An allocation of K100 million (US$23.5 million) has been set aside for RDG arrears, directed primarily towards capital recovery and productivity through infrastructure development, economic programmes, and government and institutional strengthening.

Sectoral allocations under this component include:

  1. Legislature – K1,600,000 (US$376,000)

  2. Government, Public Service and Independence – K26,850,000 (US$6.3 million)

  3. Law and Justice – K3,700,000 (US$870,000)

  4. Health and Education – K10,800,000 (US$2.5 million)

  5. Research, Science, Technology and Innovation – K1,500,000 (US$353,000)

  6. Infrastructure – K34,250,000 (US$8.0 million)

  7. Economic – K18,600,000 (US$4.4 million)

  8. Social – K2,700,000 (US$635,000)

Under the RDG annual appropriation of K50 million (US$11.8 million), funding is distributed on a regional basis to support balanced development across Bougainville.
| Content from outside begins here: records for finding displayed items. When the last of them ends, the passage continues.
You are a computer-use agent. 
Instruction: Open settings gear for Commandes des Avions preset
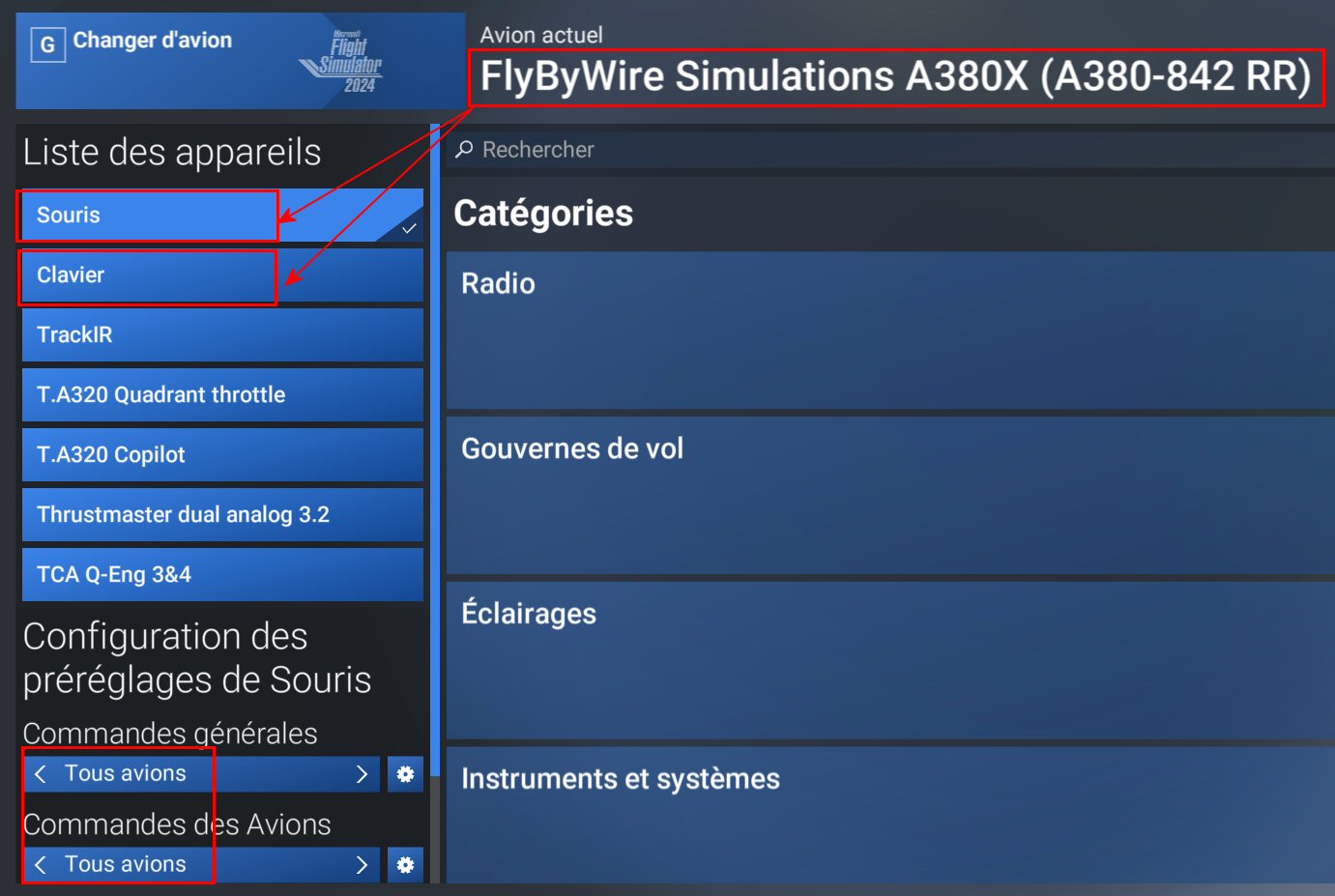[x=406, y=865]
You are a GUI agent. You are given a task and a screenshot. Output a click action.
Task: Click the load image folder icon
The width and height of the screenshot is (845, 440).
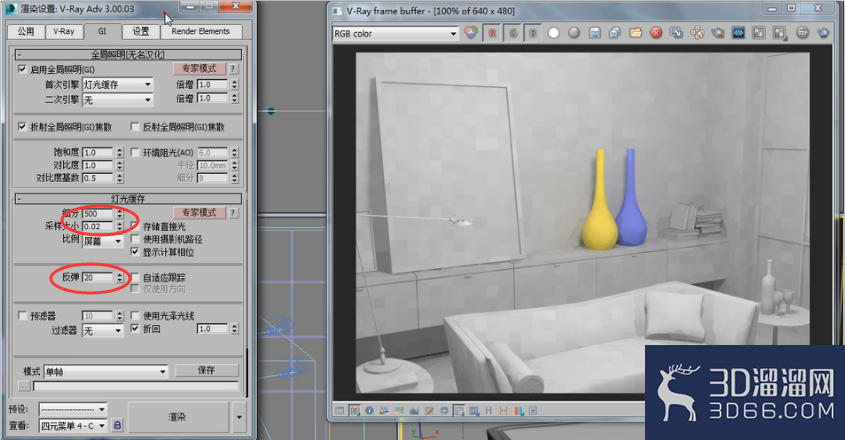(635, 33)
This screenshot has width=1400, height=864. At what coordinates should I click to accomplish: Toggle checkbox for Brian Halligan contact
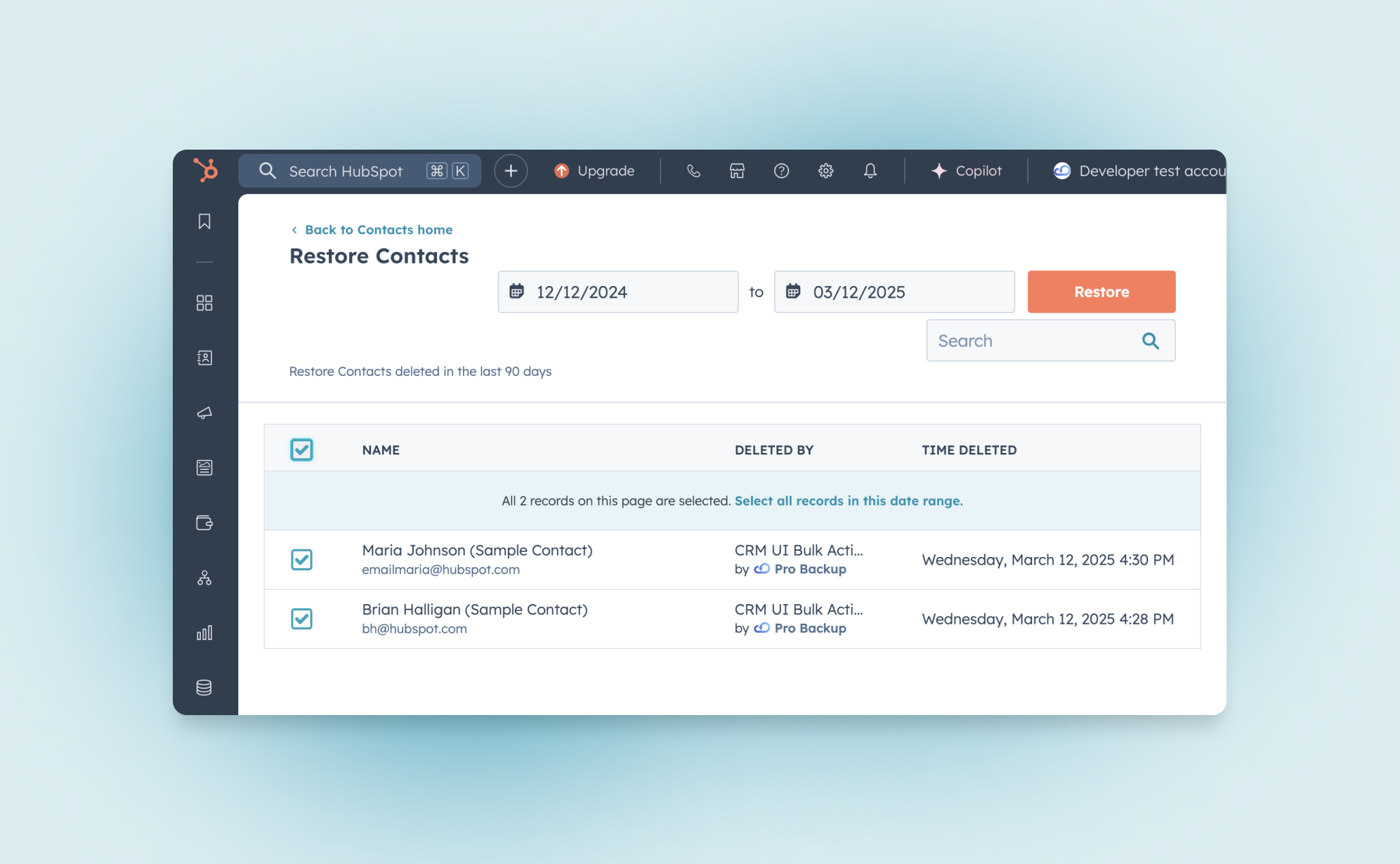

“This allocation is distributed across Bougainville to support balanced regional development, with the Northern Region receiving K15.4 million (US$3.6 million); the Southern Region receiving K15 million (US$3.5 million); the Central Region receiving K12 million (US$2.8 million); districts receiving K4.1 million (US$964,000); Nissan and Atolls receiving K2 million (US$470,000); and headquarters receiving K1.5 million (US$353,000) to support coordination and delivery across the regions,” Minister Punghau explained.

The passage of the 2026 ABG Budget concluded the Bougainville House of Representatives’ sitting for 2025 and sets the fiscal framework for delivery, accountability, and development priorities in the year ahead.